When going to a concert, I prefer an intimate venue. Sure, I enjoy smoke and lights in an arena filled with power ballads from the gods of rock from time to time, but a more personal setting is always my first choice. The Ryman Auditorium provides just that place for me to satisfy my appetite for good music the way I like it. I love the atmosphere, the vibe, the acoustics, the history and the variety of performers. Over the years, I’ve been to the Ryman to see Ben Folds, Kenny Rogers, Lionel Richie, Paramore, Trey Anastasio and even the Fresh Beat Band. Did I mention variety?
My husband and I invited a friend from Boston a few years ago to come and do “Nashville stuff”, which consisted of a lot of new things for us, as well. One of the stops on our itinerary was the tour of the Ryman. There was so much more to it than I had ever imagined. I got chills sitting in a dressing room thinking of all the great artists that had been looking in the same mirror before taking the stage.
Recently, I was invited to take a personal tour of the Ryman to dig a little deeper into its history and see it from a different perspective. Upon my arrival, I received an apology that we wouldn’t be able to take a full tour due to Jamey Johnson’s band doing sound check and warming up, but I became even more excited. As a musician, seeing what goes on the day of a show was definitely right up my alley.
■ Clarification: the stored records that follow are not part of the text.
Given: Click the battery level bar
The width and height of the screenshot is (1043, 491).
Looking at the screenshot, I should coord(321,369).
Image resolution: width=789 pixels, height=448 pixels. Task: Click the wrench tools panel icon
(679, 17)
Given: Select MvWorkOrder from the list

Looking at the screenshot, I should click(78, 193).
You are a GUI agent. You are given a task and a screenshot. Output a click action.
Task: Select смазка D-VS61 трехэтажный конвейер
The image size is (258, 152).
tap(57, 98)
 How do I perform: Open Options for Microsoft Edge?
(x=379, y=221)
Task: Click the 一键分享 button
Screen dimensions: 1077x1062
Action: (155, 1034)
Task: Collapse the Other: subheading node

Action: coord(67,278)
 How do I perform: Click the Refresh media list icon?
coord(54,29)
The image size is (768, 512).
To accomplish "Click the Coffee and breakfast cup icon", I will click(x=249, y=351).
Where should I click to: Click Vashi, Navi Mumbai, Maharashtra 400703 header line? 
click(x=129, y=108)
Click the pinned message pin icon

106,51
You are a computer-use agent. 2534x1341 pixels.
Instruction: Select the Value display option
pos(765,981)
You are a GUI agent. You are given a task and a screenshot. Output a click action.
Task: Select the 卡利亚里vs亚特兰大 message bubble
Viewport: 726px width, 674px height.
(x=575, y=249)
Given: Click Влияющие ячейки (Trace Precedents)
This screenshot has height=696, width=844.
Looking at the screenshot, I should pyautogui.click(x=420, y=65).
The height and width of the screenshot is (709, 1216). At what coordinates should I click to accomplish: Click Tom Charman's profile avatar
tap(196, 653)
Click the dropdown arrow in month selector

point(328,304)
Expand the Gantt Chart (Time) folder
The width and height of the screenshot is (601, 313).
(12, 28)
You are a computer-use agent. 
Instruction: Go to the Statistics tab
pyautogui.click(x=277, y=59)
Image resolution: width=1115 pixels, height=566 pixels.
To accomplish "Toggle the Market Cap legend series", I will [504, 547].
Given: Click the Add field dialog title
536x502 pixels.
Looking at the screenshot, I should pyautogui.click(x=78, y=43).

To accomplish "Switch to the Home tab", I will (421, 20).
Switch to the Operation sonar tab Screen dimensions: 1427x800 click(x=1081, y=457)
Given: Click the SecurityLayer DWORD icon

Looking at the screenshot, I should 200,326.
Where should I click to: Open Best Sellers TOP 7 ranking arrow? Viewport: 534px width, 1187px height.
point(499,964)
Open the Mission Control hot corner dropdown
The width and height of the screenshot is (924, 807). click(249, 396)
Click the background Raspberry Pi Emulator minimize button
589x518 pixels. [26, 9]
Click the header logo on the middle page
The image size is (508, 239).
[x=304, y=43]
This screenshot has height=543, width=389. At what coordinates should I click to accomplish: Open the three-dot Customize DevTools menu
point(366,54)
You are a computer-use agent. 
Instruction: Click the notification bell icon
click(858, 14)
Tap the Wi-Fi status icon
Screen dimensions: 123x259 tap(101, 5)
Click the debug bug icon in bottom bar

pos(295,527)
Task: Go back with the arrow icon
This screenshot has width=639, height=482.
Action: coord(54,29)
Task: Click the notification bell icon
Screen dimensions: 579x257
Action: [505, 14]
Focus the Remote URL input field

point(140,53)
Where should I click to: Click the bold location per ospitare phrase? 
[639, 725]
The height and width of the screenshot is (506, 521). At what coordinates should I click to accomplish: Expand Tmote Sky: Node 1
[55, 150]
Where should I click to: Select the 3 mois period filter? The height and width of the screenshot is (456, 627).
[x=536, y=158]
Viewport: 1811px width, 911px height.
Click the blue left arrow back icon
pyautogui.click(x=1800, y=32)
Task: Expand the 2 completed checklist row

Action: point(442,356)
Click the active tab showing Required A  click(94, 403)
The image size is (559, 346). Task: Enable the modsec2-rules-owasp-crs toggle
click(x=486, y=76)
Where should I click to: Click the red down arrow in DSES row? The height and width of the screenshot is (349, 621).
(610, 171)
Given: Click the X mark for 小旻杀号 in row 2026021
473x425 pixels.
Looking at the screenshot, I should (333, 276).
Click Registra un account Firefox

With levels being checked and instruments being tuned in the background, I listened to stories of how the Ryman was built and what the conditions were like. Something that you don’t hear on the regular tour is how the bricks were still warm when they were placed. They were made on site because there were no cars and trucks to haul them. There are dips in the bricks in certain places where the fingers of the men placing them went in. You can see a lot of the dips on the walls inside when you are about to enter the auditorium.
My list of performers is only a tiny fraction of the talent that has been brought to Nashville because of the Ryman. Elvis, Mae West, Louis Armstrong, Helen Keller, Bob Hope and many more have been on that stage. Hank Williams, Sr., was unknown when he first played at the Ryman at the Grand Ole Opry and was called back out for six encores that night. It’s the birthplace of bluegrass and where Johnny and June fell in love. Did you know that the “Hokey Pokey” was recorded there? I could go on and on…
If you haven’t been to the Ryman to see a show or take the tour, don’t wait any longer. It’s so much of what makes Nashville the wonderful place that it is. And when you go, be sure to touch the dips in the bricks. It will be our little secret.